Highest brain bismuth levels and neuropathology are adjacent to fenestrated blood vessels in mouse brain after intraperitoneal dosing of bismuth subnitrate.

A small fraction of humans ingesting bismuth (Bi)-containing medications develops neurotoxicity in which neuropsychiatric signs precede motor dysfunction. Large ip doses of Bi subnitrate (BSN) produce similar signs in mice, but little is known about the pathogenesis of neurotoxicity in either species. Adult female Swiss-Webster mice received a neurotoxic dose (2500 mg/kg ip) of BSN. Bi distribution and neuropathology were determined as follows: (1) Regions of central and peripheral nervous system were assayed for Bi by atomic absorption spectrometry (AAS) 28 days after dosing, (2) regional brain Bi distribution was demonstrated in histologic sections by autometallography 28 days after dosing, and (3) blood/brain barrier status and neuropathologic effects were evaluated by light and electron microscopic techniques 1, 3, and 7 days and 2, 3, 4, and 5 weeks after dosing.
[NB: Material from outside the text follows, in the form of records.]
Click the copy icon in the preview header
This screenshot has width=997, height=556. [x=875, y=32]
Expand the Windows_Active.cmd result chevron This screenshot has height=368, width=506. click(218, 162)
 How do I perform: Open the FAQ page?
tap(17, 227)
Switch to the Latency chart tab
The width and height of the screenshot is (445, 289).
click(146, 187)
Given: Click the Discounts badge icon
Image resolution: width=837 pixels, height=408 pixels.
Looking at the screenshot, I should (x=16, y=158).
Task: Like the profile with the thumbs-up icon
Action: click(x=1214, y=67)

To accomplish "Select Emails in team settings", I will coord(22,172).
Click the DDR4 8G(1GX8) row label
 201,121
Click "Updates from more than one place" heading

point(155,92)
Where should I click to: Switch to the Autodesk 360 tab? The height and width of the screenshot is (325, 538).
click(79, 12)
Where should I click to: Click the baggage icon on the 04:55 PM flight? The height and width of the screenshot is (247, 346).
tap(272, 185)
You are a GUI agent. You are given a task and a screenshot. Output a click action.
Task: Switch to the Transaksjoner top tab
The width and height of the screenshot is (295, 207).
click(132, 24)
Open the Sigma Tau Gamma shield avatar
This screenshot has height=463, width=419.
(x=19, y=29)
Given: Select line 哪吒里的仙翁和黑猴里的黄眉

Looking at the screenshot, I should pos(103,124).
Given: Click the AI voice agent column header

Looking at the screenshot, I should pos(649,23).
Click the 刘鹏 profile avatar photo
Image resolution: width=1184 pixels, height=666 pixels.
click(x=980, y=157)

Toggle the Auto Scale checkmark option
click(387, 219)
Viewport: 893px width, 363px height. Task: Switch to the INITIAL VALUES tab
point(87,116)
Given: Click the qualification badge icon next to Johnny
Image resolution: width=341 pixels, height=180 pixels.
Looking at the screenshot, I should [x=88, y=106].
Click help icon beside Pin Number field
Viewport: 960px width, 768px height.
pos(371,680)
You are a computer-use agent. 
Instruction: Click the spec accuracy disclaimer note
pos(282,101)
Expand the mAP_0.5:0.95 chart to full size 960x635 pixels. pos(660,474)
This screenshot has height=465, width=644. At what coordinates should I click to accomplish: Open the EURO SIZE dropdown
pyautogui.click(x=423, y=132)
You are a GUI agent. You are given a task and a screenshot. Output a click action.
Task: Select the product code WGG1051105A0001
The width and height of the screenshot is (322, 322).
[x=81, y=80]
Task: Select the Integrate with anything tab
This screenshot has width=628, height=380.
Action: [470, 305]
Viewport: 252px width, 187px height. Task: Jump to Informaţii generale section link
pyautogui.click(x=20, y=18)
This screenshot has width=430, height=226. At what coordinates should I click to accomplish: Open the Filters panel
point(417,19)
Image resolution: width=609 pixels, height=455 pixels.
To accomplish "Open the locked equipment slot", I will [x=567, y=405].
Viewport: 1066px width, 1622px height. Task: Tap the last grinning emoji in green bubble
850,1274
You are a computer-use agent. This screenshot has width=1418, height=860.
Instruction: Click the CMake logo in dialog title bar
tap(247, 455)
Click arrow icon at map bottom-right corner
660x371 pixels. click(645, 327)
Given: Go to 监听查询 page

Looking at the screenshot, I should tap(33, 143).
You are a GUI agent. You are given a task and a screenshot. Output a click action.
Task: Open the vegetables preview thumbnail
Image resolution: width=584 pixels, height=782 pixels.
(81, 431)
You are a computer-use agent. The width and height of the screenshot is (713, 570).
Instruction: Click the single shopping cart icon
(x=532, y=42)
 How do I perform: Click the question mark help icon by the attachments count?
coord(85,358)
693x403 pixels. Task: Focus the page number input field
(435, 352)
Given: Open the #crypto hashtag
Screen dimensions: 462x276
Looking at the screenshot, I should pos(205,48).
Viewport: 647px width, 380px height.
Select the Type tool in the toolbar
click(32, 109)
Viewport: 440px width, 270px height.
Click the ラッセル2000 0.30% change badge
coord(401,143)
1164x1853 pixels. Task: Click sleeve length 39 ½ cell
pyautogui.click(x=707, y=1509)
By AAS, Bi levels were highest in olfactory bulb (approximately 7 ppm), hypothalamus (approximately 7 ppm), septum (approximately 3 ppm), and brain stem (approximately 3 ppm). Striatum and cerebral cortex had the least Bi (approximately 1 ppm). Regional distribution by autometallography showed that high Bi levels were associated with diffusion of Bi from fenestrated blood vessels of circumventricular organs and olfactory epithelium. All treated mice had hydrocephalus, but no other pathology was demonstrable by light microscopy. By electron microscopy, dramatic expansion of the extracellular space between choroid plexus epithelial cells was observed. Dendrites in the neuropil of the hypothalamus and septum exhibited vacuoles and membranous debris. Based on the Bi distribution and lesions, we propose that diffusion of Bi from fenestrated blood vessels contributes to pathogenesis of neurotoxicity in mice. This proposal is consistent with the clinical features of Bi-related neurotoxicity in humans.